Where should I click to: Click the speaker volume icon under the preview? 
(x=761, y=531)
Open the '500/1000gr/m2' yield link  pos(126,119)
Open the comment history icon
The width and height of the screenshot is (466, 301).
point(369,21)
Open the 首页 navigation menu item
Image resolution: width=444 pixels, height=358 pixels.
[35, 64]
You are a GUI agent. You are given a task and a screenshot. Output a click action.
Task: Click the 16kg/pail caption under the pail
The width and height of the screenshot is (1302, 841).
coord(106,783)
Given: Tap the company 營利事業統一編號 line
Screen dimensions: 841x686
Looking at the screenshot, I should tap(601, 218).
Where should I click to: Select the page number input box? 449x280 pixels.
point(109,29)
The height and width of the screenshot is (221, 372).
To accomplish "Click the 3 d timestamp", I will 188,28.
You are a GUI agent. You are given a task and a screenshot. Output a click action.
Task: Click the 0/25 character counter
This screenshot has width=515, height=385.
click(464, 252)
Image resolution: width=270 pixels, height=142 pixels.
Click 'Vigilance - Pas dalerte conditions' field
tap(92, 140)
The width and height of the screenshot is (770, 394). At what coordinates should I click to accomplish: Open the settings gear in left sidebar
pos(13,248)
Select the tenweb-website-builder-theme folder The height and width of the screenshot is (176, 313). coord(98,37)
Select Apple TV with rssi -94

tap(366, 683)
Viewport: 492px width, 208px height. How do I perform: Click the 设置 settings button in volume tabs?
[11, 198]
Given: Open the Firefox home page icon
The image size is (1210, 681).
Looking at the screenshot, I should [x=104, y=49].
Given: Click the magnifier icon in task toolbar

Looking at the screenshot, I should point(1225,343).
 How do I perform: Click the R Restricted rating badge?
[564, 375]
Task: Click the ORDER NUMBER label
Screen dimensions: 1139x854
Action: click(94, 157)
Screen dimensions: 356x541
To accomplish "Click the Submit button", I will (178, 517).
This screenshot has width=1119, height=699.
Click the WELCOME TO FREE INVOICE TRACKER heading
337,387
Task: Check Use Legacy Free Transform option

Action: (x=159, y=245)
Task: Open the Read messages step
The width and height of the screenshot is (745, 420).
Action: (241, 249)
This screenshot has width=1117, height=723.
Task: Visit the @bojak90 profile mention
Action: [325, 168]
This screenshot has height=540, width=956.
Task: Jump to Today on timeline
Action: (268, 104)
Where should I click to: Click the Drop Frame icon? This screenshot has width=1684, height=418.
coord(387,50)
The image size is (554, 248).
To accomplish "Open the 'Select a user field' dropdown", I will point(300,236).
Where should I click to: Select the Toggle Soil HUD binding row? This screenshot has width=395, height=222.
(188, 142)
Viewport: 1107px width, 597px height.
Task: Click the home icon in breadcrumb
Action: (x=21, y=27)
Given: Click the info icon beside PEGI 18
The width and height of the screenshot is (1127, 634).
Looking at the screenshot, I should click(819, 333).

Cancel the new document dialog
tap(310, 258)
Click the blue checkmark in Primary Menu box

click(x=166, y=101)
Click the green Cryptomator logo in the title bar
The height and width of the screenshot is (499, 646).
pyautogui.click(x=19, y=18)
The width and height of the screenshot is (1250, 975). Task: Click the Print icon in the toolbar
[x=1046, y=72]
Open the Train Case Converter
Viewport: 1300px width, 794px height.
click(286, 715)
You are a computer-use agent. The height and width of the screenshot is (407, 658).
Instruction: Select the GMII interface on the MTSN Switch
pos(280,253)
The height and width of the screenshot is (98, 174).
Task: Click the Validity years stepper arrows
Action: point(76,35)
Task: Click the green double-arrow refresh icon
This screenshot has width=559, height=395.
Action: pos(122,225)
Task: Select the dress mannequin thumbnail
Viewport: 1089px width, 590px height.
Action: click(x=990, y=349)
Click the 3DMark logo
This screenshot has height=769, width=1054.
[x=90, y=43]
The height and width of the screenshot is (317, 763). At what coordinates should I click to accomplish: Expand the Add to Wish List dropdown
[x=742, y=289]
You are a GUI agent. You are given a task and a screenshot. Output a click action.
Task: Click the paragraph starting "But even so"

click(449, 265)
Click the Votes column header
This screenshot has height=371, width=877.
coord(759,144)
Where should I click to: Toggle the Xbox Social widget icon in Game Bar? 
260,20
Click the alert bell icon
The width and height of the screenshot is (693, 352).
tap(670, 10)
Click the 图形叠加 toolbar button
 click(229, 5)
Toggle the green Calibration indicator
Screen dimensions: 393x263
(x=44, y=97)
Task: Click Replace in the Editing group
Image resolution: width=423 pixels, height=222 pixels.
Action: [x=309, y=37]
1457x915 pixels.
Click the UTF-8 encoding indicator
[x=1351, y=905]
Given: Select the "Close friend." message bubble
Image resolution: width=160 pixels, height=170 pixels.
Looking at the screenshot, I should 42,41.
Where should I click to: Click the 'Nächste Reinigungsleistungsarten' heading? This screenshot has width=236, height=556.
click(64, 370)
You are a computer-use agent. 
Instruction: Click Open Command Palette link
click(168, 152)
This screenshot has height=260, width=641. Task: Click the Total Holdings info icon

=-=-=

■ Problem description:
Using the data above, extract exactly the lines from the one that holds "The image size is (1210, 681)." to the one that holds "Screen dimensions: 356x541", both ends included, and no others.

■ Written response:
The image size is (1210, 681).
Looking at the screenshot, I should [x=104, y=49].
Given: Click the magnifier icon in task toolbar

Looking at the screenshot, I should point(1225,343).
 How do I perform: Click the R Restricted rating badge?
[564, 375]
Task: Click the ORDER NUMBER label
Screen dimensions: 1139x854
Action: click(94, 157)
Screen dimensions: 356x541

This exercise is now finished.